THE TASK
Print the data exactly. Omit the pictures.

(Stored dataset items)
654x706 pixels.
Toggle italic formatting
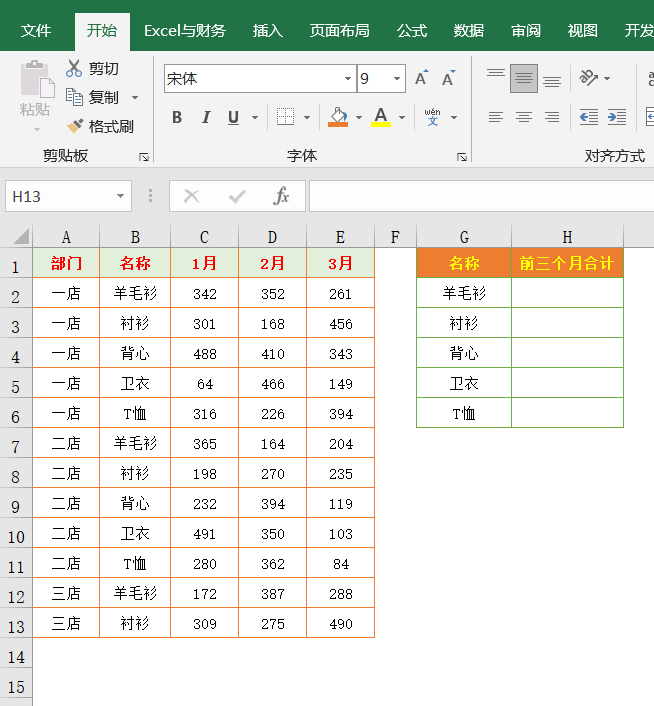tap(205, 117)
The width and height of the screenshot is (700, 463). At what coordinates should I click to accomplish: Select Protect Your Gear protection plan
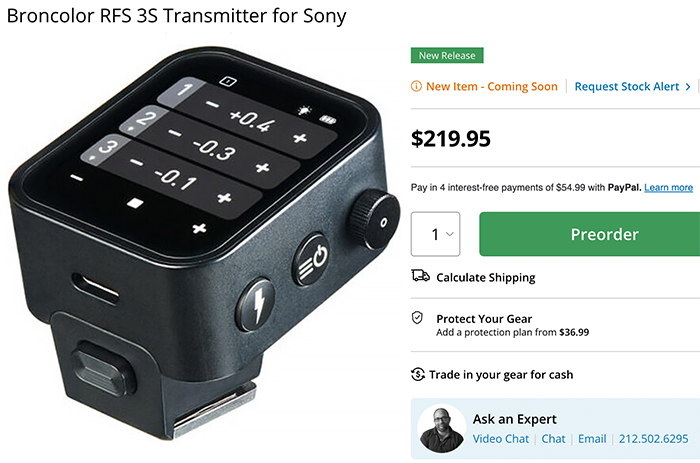pyautogui.click(x=512, y=325)
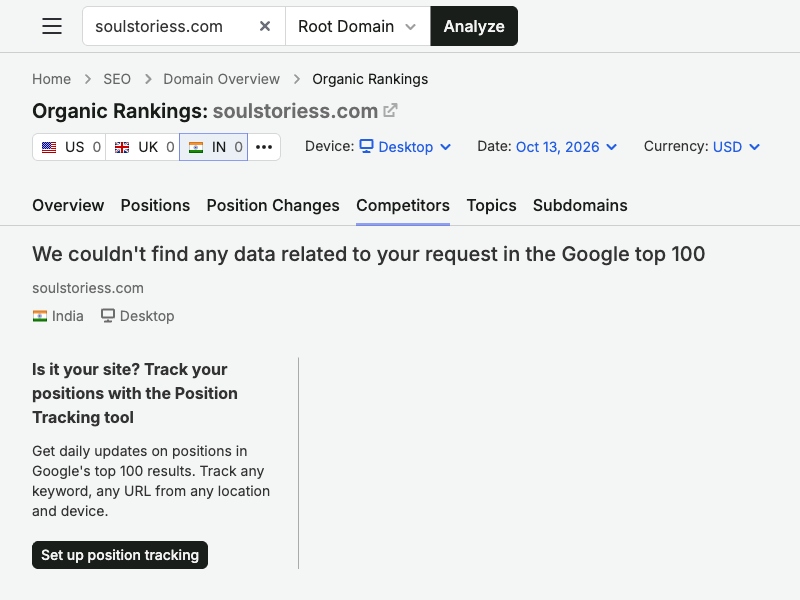Select the US flag database

pos(69,147)
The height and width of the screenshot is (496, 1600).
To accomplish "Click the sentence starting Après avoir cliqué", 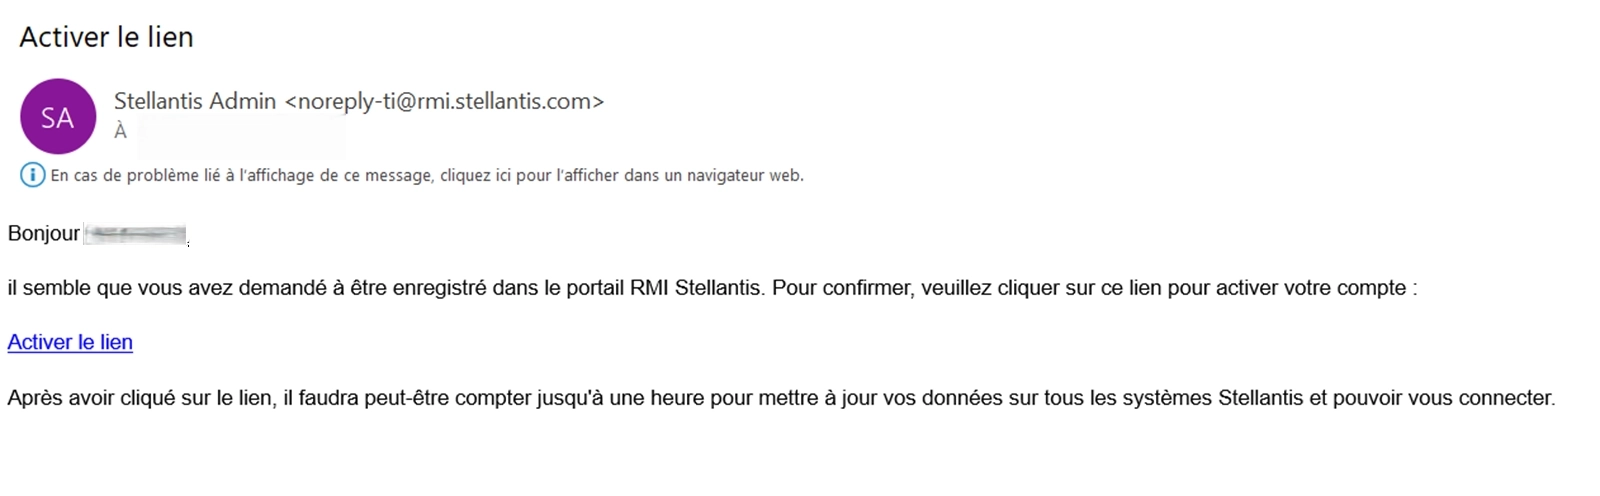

THE COMPLETED TASK
654x706 pixels.
Toggle italic formatting
tap(205, 117)
The width and height of the screenshot is (700, 463). At what coordinates should I click to accomplish: Select Protect Your Gear protection plan
pyautogui.click(x=512, y=325)
Select the US flag database

pos(69,147)
The height and width of the screenshot is (496, 1600).
To accomplish "Click the sentence starting Après avoir cliqué", 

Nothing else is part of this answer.